= Intellectual Property Research Institute of Australia =

The Intellectual Property Research Institute of Australia (IPRIA) was established in 2002 as an initiative of IP Australia. Its mission is to increase the understanding, creation, use and exploitation of intellectual capital by Australian organisations and individuals. The focus is to move understanding and engagement with intellectual capital from a technical to a strategic consideration. Intellectual capital in this context is broader than formal intellectual property rights and includes the management of knowledge, personnel and intangible assets.

IPRIA is a collaborative research centre located at the University of Melbourne with significant funding from IP Australia. The core faculties are the Faculty of Business and Economics, the Melbourne Law School and the Melbourne Business School.

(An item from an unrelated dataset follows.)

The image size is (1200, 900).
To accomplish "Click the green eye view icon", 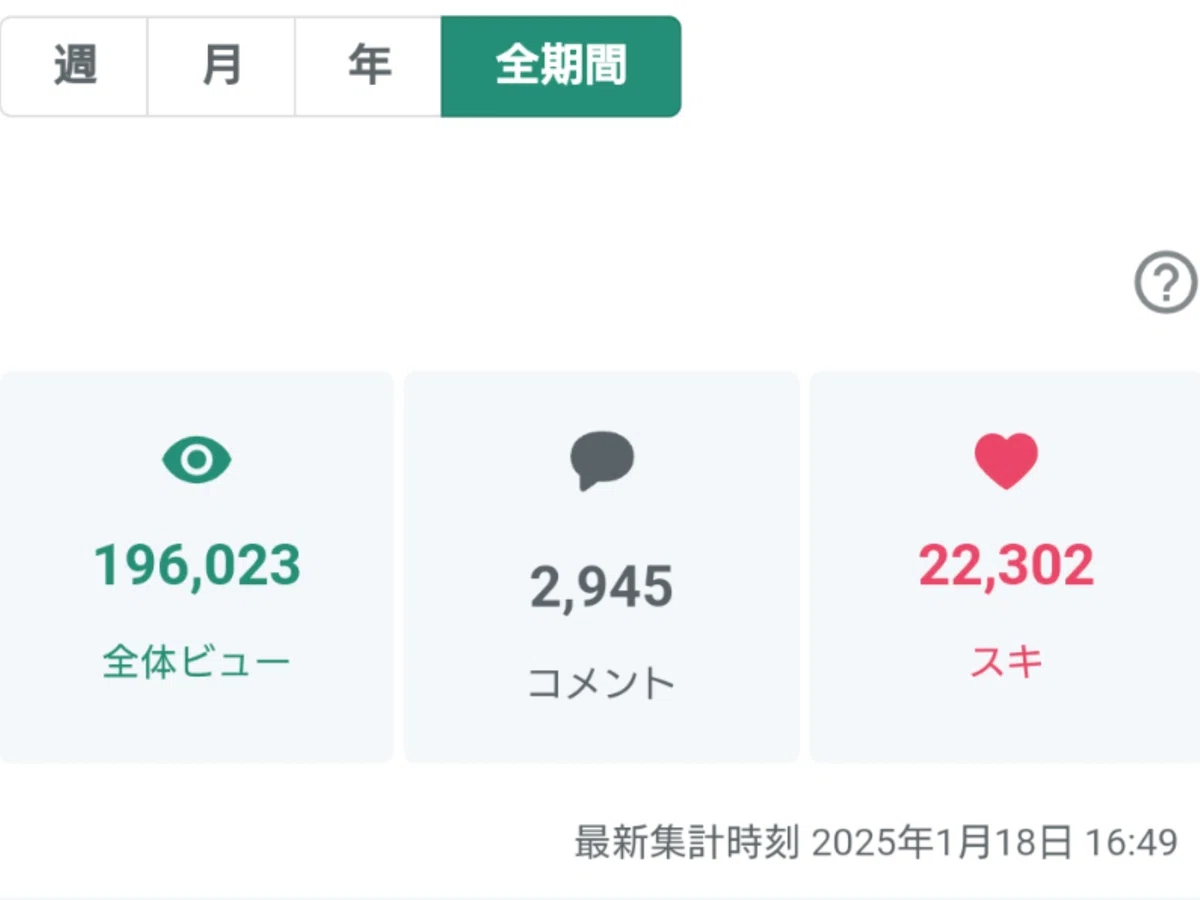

IPRIA's objectives are to:

- support the development of public policy in relation to intellectual property issues:
- optimise the protection, management and exploitation of intellectual capital by all Australian stakeholders, including research institutions, public and private sector interests; and
- help create an informed environment for, and contribute to, on-going public debate in Australia about intellectual capital issues.

The inaugural Director was academic legal scholar Professor Andrew Christie who served from 2002 to 2008 and Professor Beth Webster was the Director of IPRIA from 2008 to 2014. In 2015 and 2016 Professor Megan Richardson (law) and Associate Professor Kwanghui Lim were co-directors. In 2017 Professor Megan Richardson (law) became the sole Director.